Data to use START
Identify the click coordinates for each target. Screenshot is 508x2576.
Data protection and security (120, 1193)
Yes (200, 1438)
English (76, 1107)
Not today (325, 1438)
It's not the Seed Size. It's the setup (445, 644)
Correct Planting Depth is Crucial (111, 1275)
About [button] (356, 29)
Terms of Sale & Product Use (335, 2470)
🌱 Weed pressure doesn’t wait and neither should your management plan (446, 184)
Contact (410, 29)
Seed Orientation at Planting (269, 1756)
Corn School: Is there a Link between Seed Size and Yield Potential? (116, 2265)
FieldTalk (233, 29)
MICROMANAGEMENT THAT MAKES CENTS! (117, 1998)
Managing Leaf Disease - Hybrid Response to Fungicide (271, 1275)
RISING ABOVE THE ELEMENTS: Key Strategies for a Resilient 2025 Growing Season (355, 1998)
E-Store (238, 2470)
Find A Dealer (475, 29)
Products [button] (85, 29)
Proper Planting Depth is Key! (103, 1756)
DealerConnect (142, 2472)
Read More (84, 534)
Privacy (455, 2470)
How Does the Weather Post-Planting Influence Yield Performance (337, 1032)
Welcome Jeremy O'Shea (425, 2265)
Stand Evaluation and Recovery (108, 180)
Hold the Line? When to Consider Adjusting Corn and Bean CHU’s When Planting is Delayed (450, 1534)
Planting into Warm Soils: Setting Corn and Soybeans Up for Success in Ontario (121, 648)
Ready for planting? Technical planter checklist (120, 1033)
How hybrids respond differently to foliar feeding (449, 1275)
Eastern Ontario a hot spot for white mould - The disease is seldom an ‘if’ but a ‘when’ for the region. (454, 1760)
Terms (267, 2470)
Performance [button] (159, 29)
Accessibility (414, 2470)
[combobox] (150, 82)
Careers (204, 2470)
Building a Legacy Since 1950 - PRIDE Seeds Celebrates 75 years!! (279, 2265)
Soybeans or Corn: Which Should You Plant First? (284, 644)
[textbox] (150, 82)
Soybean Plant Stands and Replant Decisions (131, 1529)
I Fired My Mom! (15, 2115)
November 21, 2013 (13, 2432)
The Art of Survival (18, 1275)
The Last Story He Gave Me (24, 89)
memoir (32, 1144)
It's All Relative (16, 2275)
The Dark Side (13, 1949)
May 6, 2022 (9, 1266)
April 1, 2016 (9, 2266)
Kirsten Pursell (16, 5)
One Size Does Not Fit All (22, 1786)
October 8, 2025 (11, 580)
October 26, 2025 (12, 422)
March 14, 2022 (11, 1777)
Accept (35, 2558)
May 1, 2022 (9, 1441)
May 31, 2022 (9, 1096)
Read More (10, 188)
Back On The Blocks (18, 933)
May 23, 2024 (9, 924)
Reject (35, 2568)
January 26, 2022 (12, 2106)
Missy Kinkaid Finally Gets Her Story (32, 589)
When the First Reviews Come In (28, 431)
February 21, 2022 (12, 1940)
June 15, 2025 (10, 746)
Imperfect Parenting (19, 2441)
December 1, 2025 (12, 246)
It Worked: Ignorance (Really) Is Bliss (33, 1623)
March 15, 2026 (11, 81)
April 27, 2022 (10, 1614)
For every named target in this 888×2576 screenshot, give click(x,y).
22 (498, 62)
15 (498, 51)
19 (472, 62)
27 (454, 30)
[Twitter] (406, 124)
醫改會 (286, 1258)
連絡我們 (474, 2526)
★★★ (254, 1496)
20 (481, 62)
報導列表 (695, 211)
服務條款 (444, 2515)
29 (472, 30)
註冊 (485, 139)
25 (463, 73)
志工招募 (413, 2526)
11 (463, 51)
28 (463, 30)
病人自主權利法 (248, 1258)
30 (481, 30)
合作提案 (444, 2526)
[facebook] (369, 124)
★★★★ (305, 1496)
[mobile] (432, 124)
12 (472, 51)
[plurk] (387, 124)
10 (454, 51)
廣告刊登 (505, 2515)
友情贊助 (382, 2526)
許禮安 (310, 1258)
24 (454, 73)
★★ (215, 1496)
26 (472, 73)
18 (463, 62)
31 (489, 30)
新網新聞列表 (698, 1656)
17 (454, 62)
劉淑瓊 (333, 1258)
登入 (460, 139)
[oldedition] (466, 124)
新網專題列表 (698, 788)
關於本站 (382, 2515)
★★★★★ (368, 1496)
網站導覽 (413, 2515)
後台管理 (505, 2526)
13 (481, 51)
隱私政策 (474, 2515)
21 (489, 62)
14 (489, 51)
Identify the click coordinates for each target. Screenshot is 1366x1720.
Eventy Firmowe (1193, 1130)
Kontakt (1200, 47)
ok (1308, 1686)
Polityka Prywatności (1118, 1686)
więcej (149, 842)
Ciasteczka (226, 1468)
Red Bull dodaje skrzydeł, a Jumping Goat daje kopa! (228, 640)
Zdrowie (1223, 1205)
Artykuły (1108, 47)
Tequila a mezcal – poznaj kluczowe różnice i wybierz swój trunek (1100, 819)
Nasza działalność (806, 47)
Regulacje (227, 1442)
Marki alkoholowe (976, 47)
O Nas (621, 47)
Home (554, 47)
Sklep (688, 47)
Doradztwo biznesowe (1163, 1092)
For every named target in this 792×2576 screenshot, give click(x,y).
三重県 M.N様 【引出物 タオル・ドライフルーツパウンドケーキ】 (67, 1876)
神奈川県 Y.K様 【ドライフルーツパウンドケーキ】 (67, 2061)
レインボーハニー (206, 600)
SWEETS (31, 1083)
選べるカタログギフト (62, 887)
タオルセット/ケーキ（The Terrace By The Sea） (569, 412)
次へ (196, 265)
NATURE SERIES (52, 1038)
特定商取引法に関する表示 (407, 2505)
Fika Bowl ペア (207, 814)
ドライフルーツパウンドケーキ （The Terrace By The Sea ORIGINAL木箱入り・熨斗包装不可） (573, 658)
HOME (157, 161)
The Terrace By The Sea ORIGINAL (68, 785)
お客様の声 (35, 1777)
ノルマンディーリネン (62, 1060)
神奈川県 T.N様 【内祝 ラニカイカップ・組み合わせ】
Data to use END
_Exercise_:
Among the lines above, show every one that contains the string "Corn".

_Output of the task_:
Corn School: Is there a Link between Seed Size and Yield Potential? (116, 2265)
Hold the Line? When to Consider Adjusting Corn and Bean CHU’s When Planting is Delayed (450, 1534)
Planting into Warm Soils: Setting Corn and Soybeans Up for Success in Ontario (121, 648)
Soybeans or Corn: Which Should You Plant First? (284, 644)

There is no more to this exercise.